Ramón Masats

Ramón Masats
LA MEMORIA SENTADA


Recuerdo algunos sitios en los que estuve con Ramón Masats –aprendiendo, sin perder ripio–: Sa Pobla, Mallorca; Madrid, en clases de montaje (con su bacalao de Revuelta a media mañana o sus calamares al caer la tarde); Sevilla (torerías de Paula o de Curro); San Sebastián (tras el rodaje íbamos a Biarritz a devorar cine; entre otras perlas, cayó en su momento de “aquellos tiempos” la Enmanuelle de rigor; esa noche vinieron a la proyección Teo Roa y Alberto, operador y ayudante de cámara, muertos meses después en Alaska en el accidente de avioneta junto a Félix Rodríguez de la Fuente); sigo: Dublín, la Torre de James Joyce; Portugal, donde nos tocó ir en procesión tras el último participante de una carrera; Guernica y otros pueblos vizcaínos cuando dirigió el espléndido documental “Apuntes vascos”; y Huelva, para la que proyectamos un libro al que un día le daremos forma. Hoy quiero hablar de los cuadros -¿o son fotos?-, o crónicas para un golpe de vista, que cuelga en sus exposiciones. Imágenes que tanto digan en solitario como en conjunto. Tener cerca, aunque sea en leve proporción, la obra de Masats es un lujo cultural de primer orden. Una imagen es un juego complejo de ingenio y de sensibilidad. Una aparente “nada” puede ser un “todo” y viceversa. La técnica sola no basta. Si de un concierto lo que se te queda es el cartel que había al fondo, malo para el artista; si de una película sales alabando más que otra cosa los paisajes, peor. Pero si se va a una exposición de fotografías y se tiene la sensación de haber hecho un viaje por el alma, hay que escribirlo con palabras mayores. Este es el caso. Digo que puede parecer que no pasa nada mientras pasa todo.

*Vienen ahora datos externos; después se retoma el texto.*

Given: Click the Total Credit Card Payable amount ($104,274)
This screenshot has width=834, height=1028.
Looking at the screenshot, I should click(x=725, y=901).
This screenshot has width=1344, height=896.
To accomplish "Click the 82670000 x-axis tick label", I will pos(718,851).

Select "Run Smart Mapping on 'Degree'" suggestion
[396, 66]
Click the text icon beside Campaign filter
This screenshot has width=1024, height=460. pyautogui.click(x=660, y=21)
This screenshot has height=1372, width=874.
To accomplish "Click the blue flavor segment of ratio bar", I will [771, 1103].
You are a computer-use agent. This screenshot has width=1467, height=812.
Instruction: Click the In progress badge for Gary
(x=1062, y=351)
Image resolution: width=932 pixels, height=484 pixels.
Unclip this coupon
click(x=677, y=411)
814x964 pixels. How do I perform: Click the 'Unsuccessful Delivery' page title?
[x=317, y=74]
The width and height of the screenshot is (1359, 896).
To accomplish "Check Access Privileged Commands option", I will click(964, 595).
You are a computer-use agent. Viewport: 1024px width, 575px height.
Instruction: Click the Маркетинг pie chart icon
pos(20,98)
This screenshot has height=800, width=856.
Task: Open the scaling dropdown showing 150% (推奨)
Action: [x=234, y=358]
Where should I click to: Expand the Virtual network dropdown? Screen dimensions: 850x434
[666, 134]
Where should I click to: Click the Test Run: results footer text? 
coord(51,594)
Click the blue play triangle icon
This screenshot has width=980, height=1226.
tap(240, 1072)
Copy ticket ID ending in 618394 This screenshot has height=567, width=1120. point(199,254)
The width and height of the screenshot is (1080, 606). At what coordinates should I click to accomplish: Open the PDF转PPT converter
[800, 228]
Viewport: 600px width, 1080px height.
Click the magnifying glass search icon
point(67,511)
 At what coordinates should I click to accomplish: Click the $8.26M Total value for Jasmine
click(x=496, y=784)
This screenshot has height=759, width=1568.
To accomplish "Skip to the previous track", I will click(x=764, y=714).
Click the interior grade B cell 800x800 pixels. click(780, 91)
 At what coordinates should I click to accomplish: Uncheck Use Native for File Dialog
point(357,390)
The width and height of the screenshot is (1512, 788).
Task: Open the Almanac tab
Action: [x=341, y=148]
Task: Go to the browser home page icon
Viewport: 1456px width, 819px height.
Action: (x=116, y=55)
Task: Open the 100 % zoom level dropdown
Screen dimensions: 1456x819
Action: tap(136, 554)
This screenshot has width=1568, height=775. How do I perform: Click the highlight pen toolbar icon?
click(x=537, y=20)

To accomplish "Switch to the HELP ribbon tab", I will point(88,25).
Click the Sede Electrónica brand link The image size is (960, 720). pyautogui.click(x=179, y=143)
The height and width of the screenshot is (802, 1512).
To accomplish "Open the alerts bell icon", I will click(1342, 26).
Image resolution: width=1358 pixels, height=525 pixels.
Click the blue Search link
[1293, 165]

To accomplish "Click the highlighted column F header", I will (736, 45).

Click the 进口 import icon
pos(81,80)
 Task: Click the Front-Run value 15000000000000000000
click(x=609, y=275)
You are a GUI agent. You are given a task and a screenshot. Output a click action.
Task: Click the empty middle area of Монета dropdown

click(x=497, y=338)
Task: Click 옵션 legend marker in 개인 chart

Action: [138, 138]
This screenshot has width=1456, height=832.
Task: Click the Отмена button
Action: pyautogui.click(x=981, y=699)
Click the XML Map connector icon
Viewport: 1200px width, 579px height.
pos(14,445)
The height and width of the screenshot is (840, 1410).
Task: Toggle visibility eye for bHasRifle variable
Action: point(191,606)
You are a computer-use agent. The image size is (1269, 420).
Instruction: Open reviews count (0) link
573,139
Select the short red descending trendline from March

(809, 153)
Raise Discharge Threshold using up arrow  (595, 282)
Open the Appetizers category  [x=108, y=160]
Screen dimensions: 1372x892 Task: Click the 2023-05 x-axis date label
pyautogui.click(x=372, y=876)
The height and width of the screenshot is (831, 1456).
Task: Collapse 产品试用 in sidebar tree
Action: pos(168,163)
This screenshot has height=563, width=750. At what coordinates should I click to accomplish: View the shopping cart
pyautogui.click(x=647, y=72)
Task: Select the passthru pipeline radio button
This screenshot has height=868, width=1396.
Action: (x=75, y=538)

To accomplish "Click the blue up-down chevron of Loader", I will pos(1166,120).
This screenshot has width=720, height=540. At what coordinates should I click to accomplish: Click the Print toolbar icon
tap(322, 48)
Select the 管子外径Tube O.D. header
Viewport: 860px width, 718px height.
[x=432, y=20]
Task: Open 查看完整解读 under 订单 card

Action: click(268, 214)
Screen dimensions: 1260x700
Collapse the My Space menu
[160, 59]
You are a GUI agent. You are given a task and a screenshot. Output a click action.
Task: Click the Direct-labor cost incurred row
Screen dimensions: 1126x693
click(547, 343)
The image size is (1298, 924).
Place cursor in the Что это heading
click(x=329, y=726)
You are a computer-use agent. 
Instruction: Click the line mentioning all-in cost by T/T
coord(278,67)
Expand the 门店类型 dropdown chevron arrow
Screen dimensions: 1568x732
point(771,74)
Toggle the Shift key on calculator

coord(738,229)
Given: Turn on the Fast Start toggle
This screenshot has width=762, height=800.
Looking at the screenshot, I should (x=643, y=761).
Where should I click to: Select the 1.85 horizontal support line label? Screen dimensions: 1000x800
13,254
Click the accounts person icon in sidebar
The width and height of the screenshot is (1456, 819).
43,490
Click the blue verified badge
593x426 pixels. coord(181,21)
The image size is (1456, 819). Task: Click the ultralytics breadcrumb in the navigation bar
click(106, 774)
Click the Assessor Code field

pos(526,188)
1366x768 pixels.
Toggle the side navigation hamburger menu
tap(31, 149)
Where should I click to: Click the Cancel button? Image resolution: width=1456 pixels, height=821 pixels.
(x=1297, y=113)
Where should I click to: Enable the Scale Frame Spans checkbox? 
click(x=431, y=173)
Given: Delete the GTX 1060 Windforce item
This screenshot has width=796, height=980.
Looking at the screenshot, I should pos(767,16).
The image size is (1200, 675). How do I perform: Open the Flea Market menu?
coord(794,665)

El artista es un buscador que encuentra; ve ángulos inéditos, los plasma y de su arte surgen otros mundos que estaban ahí, esperando la mano de nieve. Decía un sabio que aunque sólo fuera un tío montado en un burro, por su puerta pasaba un universo. Eso nos proponen las fotos de Masats, capaces de encerrar en un instante el latido vital que a menudo nos pasa tan callando. La historia de una casa se abre con un clic que recoge el zócalo blanco raído; el desconche de una fachada azulina y el recerco de una puerta componen la bandera de la nostalgia; el pasavolante que alguien da a su interior puede ser un parón, un respiro en el afán, como el roal antesala del umbral de entrada, o la huella de la mezcla con la que se restañan grietas, o se agranda un patio o se parchea una cocina, centro de ese universo. Cada casa lo es. Sólo se necesita verlo, sentirlo y, como en la muestra, captarlo. He ahí lo que quien mire cada imagen puede percibir: un universo íntimo que al mismo tiempo es la forma y que rubrica una mancha irregular amarilla que domina el cuadro, señal simple del paso de los días y de las noches de los que habitan el sitio. Las obras de Ramón Masats son una sugerencia que no se interrumpe. Tienen ruido, alma, pulso, fragancia, voces que permanecen en el interior de cada marco y que si se pone oído, cuentan las historias prietas de humanidad que destila cada una de ellas. Los huecos se han llenado de arte fotográfico y las exposiciones son muescas que se van haciendo en la tarja de la expresión, marcando estas obras los niveles a los que se llega cuando se es capaz de ver la belleza que guarda y da cualquier cosa que antes sólo era aire. Después de filmar miles de fotogramas, el artista aísla uno para compartirlo en muestras así. Y no es sólo valorable la fuente de luz, la incidencia del rayo, el motivo encajado en el cuadro, el impulso por el que aprieta el botón, la emoción que te regala el resultado, ni siquiera el foco fino con el que se ha recogido. En Masats lo importante es todo junto y a la vez; lote de exquisiteces de las que no te hartas, por lo que cualquiera de sus imágenes merece una reflexión serena por lo que representa. En suma, una vez más, un aprendizaje.